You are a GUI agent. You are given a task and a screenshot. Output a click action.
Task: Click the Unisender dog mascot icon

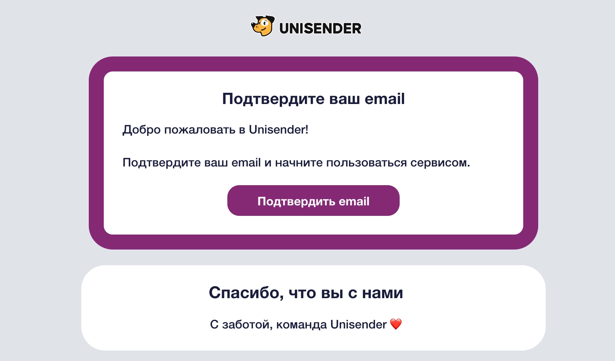[263, 26]
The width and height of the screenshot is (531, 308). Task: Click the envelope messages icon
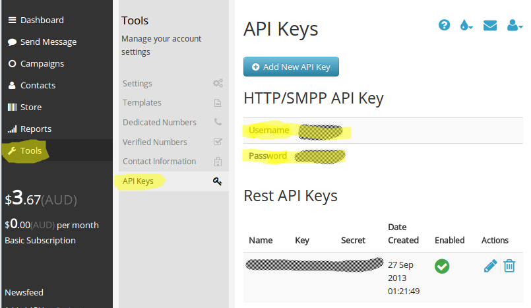tap(489, 25)
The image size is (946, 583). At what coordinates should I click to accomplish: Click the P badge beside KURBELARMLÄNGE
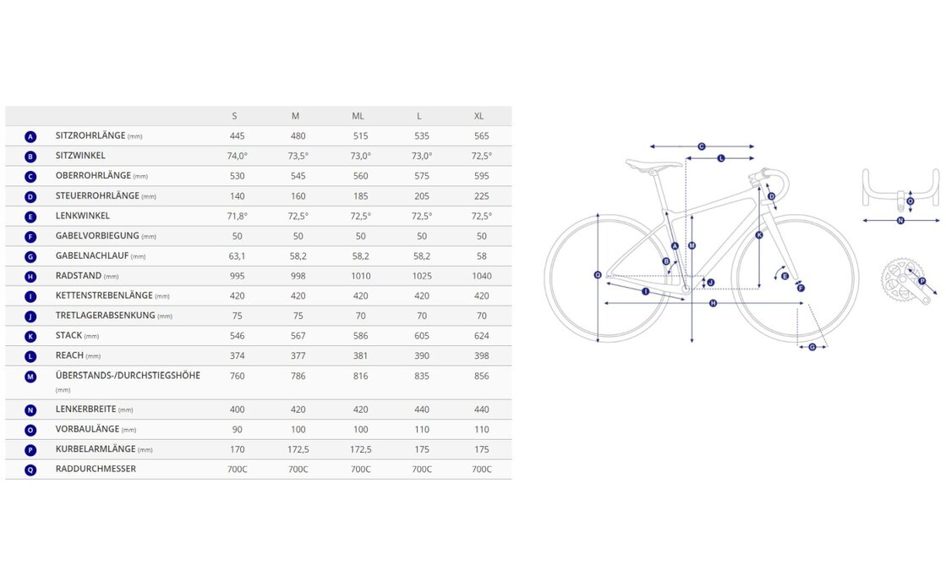click(x=30, y=450)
++++++++++
▶ _Task to carry out_
Retype every entry above word for word, leaving out the pictures.

▶ _The reply_
You are a GUI agent. You are given a task and a screenshot. Output a click action.
Task: Click the Unisender dog mascot icon

[263, 26]
The width and height of the screenshot is (531, 308). Task: Click the envelope messages icon
tap(489, 25)
The image size is (946, 583). At what coordinates should I click to accomplish: Click the P badge beside KURBELARMLÄNGE
click(x=30, y=450)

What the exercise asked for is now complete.